**Direction**.
Rename "Viewport" to "Window" throughout the records that follow, and leave every other word as it is.

--- Begin ---

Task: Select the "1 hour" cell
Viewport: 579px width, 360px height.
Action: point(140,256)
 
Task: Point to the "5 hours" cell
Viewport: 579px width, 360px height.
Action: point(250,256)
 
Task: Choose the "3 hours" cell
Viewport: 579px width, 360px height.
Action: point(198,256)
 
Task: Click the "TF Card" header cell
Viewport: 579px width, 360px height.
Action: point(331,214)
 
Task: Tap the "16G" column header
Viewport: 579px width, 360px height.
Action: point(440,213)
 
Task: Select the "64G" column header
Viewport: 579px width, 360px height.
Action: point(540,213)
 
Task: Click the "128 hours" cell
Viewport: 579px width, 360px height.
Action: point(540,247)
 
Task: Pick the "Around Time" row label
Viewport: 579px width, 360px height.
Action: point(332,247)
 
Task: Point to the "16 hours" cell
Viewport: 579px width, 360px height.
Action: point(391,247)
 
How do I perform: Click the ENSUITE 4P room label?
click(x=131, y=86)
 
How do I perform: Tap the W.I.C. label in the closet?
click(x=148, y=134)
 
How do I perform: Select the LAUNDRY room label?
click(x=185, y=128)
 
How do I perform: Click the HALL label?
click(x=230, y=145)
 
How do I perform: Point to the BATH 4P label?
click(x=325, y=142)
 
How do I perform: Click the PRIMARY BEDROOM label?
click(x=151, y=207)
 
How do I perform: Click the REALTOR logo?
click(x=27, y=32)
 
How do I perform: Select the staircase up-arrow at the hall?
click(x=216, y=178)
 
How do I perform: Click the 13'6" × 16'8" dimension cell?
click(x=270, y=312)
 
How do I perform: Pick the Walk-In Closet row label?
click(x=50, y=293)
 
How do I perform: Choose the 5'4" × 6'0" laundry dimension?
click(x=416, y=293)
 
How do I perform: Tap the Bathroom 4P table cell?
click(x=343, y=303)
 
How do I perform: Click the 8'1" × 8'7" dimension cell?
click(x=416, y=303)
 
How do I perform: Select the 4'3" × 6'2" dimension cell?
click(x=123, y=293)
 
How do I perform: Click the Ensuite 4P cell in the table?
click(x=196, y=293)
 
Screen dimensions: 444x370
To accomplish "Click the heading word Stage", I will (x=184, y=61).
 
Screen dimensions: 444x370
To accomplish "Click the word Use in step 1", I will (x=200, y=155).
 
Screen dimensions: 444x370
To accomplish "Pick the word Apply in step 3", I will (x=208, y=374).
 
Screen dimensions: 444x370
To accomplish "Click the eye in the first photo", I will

--- End ---

**Task response**.
Task: Select the "1 hour" cell
Window: 579px width, 360px height.
Action: point(140,256)
 
Task: Point to the "5 hours" cell
Window: 579px width, 360px height.
Action: point(250,256)
 
Task: Choose the "3 hours" cell
Window: 579px width, 360px height.
Action: point(198,256)
 
Task: Click the "TF Card" header cell
Window: 579px width, 360px height.
Action: point(331,214)
 
Task: Tap the "16G" column header
Window: 579px width, 360px height.
Action: point(440,213)
 
Task: Select the "64G" column header
Window: 579px width, 360px height.
Action: point(540,213)
 
Task: Click the "128 hours" cell
Window: 579px width, 360px height.
Action: point(540,247)
 
Task: Pick the "Around Time" row label
Window: 579px width, 360px height.
Action: point(332,247)
 
Task: Point to the "16 hours" cell
Window: 579px width, 360px height.
Action: point(391,247)
 
How do I perform: Click the ENSUITE 4P room label?
click(x=131, y=86)
 
How do I perform: Tap the W.I.C. label in the closet?
click(x=148, y=134)
 
How do I perform: Select the LAUNDRY room label?
click(x=185, y=128)
 
How do I perform: Click the HALL label?
click(x=230, y=145)
 
How do I perform: Point to the BATH 4P label?
click(x=325, y=142)
 
How do I perform: Click the PRIMARY BEDROOM label?
click(x=151, y=207)
 
How do I perform: Click the REALTOR logo?
click(x=27, y=32)
 
How do I perform: Select the staircase up-arrow at the hall?
click(x=216, y=178)
 
How do I perform: Click the 13'6" × 16'8" dimension cell?
click(x=270, y=312)
 
How do I perform: Pick the Walk-In Closet row label?
click(x=50, y=293)
 
How do I perform: Choose the 5'4" × 6'0" laundry dimension?
click(x=416, y=293)
 
How do I perform: Tap the Bathroom 4P table cell?
click(x=343, y=303)
 
How do I perform: Click the 8'1" × 8'7" dimension cell?
click(x=416, y=303)
 
How do I perform: Select the 4'3" × 6'2" dimension cell?
click(x=123, y=293)
 
How do I perform: Click the Ensuite 4P cell in the table?
click(x=196, y=293)
 
Screen dimensions: 444x370
To accomplish "Click the heading word Stage", I will (x=184, y=61).
 
Screen dimensions: 444x370
To accomplish "Click the word Use in step 1", I will (x=200, y=155).
 
Screen dimensions: 444x370
To accomplish "Pick the word Apply in step 3", I will (x=208, y=374).
 
Screen dimensions: 444x370
To accomplish "Click the eye in the first photo", I will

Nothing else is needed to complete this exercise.